Wong: One key challenge is certainly the mindset for transformation. The teams that I need to build, those I bring on board or have inherited, as well as the stakeholders that I interact with, all need to align better in terms of the speed of change and the patience for change. And by patience, I don't mean just time, but also potential risks, failures or delays. Instilling the mindset to stay the course, and not to be flustered, is what I need do better in.

That said, it’s really admirable that our senior management and board, and through them, a larger constituency of people, are for change. And for the transformation that we’re going through, it is nothing short of amazing.

We’ve gone through some big discussions about changing things and investing in things without seeing the same level of returns as other projects we would do. That’s nothing short of amazing, and I have to give it to their foresight and aspirations for impact. However, of course, there are people who have not been able to adjust to this mindset. Perhaps, people who don’t want to be suffering the change, whether they are from the existing organisation or the new people I bring in.

Sometimes, I bring in people who think they’re going to be in a green field setup. But sometimes if they’re not placed in these setups, they might be doing the work they want to do 30% of the time while the rest of their work is to convince others to do the right thing.

Adjusting to the emotions of a discussion

It is in that convincing where you need to have to have the mindset that not everybody’s on the same page, and you need to do a lot more work in explaining and adjusting to the emotions of a discussion.

Some people just cannot take that and say they weren’t paid to discuss and argue here. Well, it’s not about discussing and arguing but about educating – because people have been doing this for many years and have their own views. You can’t just come in one day to explain things and expect everyone to change.

Then, more generally speaking, with the digital economy, there are new mindsets that are emerging.
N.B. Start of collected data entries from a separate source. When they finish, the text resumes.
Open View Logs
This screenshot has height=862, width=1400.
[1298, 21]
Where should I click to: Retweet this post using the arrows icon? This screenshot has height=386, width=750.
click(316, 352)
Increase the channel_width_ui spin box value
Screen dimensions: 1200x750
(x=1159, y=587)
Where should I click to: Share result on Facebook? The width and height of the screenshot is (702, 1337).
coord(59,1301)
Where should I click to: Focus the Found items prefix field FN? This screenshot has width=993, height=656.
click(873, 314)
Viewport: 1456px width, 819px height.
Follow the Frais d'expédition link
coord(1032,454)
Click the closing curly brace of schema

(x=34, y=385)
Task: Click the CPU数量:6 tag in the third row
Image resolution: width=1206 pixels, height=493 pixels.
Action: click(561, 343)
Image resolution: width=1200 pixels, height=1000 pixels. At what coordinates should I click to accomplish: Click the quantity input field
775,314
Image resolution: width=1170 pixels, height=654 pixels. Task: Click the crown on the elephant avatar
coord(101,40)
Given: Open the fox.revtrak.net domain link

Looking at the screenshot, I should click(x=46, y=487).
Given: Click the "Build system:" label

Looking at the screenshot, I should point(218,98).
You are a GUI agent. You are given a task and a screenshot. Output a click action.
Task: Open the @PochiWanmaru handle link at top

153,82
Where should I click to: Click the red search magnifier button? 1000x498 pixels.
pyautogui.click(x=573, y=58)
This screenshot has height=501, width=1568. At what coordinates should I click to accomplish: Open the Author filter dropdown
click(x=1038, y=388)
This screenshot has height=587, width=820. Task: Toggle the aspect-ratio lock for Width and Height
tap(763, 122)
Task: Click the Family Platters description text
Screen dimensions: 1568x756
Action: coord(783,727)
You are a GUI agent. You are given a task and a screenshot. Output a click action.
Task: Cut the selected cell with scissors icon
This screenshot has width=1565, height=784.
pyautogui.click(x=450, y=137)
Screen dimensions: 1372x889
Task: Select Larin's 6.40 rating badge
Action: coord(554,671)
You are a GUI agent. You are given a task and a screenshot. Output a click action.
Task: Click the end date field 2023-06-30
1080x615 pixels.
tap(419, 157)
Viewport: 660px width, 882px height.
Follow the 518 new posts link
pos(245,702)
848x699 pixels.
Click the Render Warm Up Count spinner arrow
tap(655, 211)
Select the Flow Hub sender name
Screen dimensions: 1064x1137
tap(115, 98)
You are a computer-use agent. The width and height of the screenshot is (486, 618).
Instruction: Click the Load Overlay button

For example, the big technology companies are willing to be unprofitable for a long time in order to gain market share. That is not our standard mindset, because traditionally we’ve been very profitable. And investing in things for which you don't see near-term gains is also a foreign concept.

Another one is the speed of execution. As you know, start-ups often release just 10% of what their first product could be to prove the value proposition of what they’re trying to do. They’re not worried about all the other things that would make it complete. That's also what I'm trying to do here.

Sometimes, we need to release functionality that is incomplete, and we may be missing things here and there. These things may be important, but there’s a more fundamental hypothesis that I need to validate early on.

Because if that hypothesis is not validated, even if I have a 100% complete feature set, the whole thing is not going to work. So having organisational acceptance that we’re going to do minimum viable products will also take some time.